Records provided >>
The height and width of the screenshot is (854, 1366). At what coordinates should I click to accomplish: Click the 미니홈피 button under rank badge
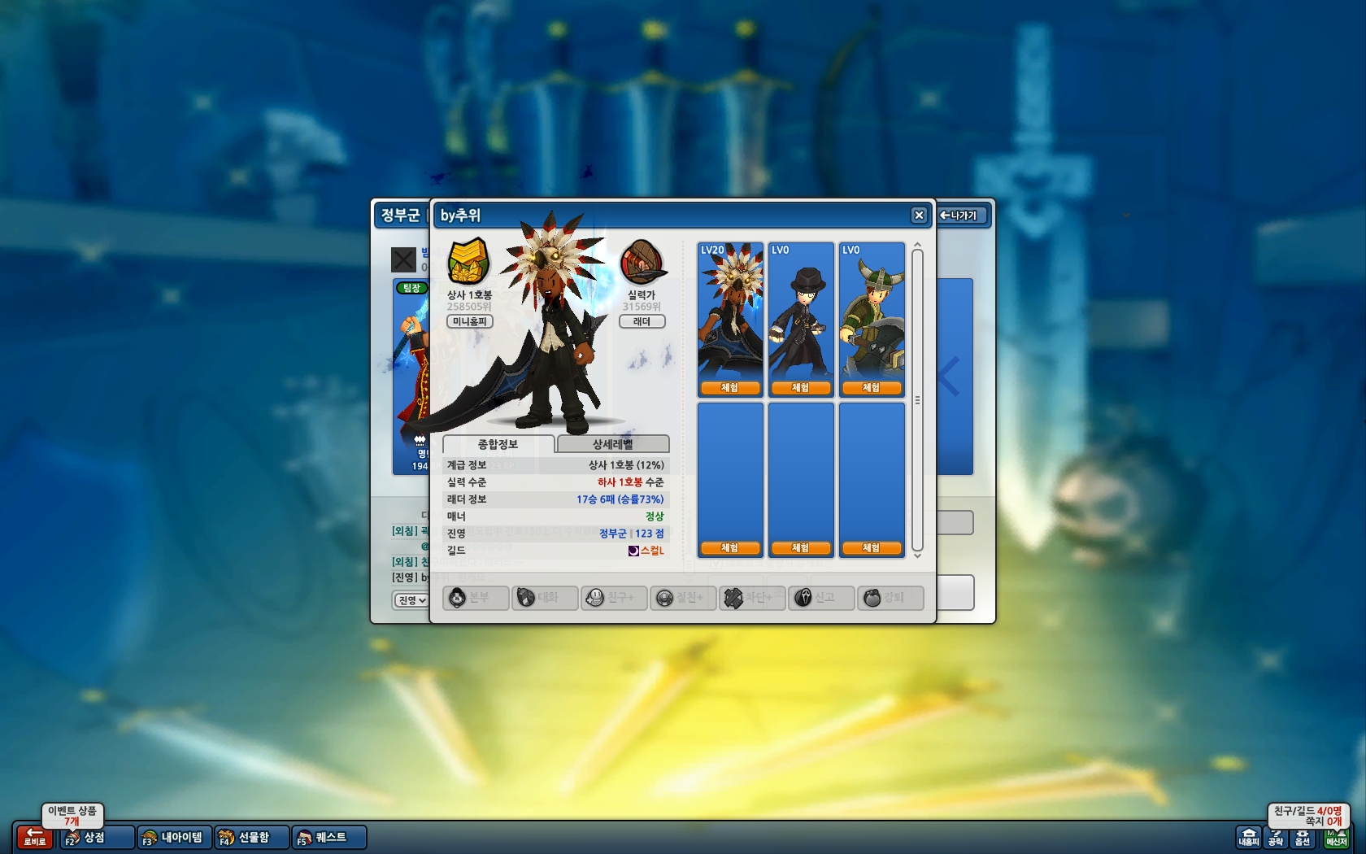tap(470, 321)
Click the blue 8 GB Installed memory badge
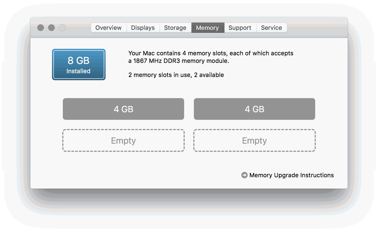 tap(79, 65)
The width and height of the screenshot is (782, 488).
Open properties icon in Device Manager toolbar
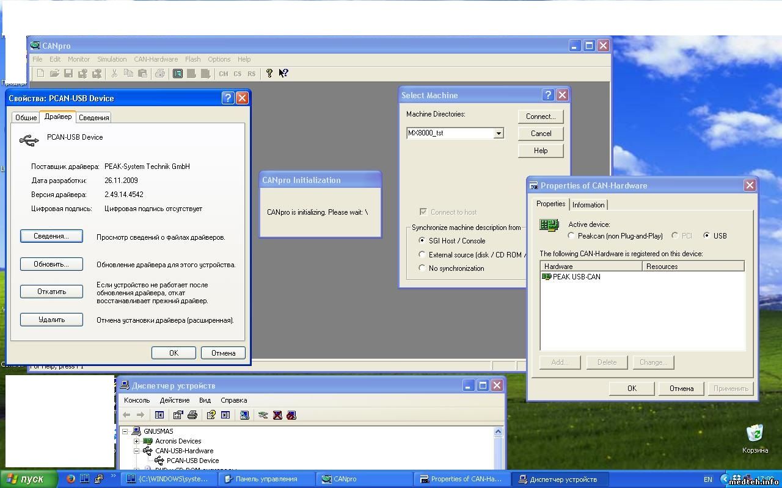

Work to be completed >>
Set down each of the records precisely, leaving any pictures behind.

Answer space >>
The height and width of the screenshot is (854, 1366). At what coordinates should I click to accomplish: Click the 미니홈피 button under rank badge
tap(470, 321)
Click the blue 8 GB Installed memory badge
 tap(79, 65)
The width and height of the screenshot is (782, 488).
Open properties icon in Device Manager toolbar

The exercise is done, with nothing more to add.